▶

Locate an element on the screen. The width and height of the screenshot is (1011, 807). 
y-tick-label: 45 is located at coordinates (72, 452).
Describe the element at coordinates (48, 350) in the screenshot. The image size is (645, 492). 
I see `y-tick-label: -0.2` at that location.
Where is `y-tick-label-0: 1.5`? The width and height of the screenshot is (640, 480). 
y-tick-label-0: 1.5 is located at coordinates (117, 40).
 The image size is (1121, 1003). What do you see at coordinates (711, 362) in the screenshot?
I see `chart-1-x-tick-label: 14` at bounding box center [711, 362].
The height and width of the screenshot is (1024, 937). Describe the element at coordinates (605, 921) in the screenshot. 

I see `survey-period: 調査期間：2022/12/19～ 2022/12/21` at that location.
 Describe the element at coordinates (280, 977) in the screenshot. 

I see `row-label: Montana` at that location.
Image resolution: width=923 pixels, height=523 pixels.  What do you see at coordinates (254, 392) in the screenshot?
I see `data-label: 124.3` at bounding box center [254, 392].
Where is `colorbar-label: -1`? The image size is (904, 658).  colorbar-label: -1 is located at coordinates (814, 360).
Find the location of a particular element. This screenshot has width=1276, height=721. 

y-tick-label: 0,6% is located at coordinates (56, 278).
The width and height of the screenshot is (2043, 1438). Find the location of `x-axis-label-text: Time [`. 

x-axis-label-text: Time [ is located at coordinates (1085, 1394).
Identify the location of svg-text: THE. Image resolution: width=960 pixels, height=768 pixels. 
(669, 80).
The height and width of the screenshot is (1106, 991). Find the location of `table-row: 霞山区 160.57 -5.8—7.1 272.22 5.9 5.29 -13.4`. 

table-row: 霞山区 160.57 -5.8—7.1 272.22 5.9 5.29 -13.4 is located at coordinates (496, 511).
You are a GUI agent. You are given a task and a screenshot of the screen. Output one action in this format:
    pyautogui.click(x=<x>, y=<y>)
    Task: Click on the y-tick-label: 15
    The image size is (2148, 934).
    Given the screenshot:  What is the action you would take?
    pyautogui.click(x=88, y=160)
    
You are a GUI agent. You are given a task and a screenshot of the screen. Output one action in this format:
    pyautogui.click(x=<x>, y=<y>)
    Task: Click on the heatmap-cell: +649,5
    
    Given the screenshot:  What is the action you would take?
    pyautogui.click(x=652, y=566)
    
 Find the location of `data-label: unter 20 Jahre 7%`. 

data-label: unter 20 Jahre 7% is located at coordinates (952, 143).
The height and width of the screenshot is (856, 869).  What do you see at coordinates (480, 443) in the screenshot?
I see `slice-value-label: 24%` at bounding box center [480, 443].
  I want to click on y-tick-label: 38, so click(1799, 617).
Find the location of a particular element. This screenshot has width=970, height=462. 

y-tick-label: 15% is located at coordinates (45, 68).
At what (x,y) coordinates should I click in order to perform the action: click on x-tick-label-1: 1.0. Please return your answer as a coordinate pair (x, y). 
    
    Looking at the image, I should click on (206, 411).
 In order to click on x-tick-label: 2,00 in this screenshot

◀

Copy out the lines word for word, starting with the line containing "The height and width of the screenshot is (856, 869)." and going on through the line containing "y-tick-label: 15% is".

_TASK OUTPUT_
The height and width of the screenshot is (856, 869).  What do you see at coordinates (480, 443) in the screenshot?
I see `slice-value-label: 24%` at bounding box center [480, 443].
  I want to click on y-tick-label: 38, so click(1799, 617).
Find the location of a particular element. This screenshot has width=970, height=462. 

y-tick-label: 15% is located at coordinates (45, 68).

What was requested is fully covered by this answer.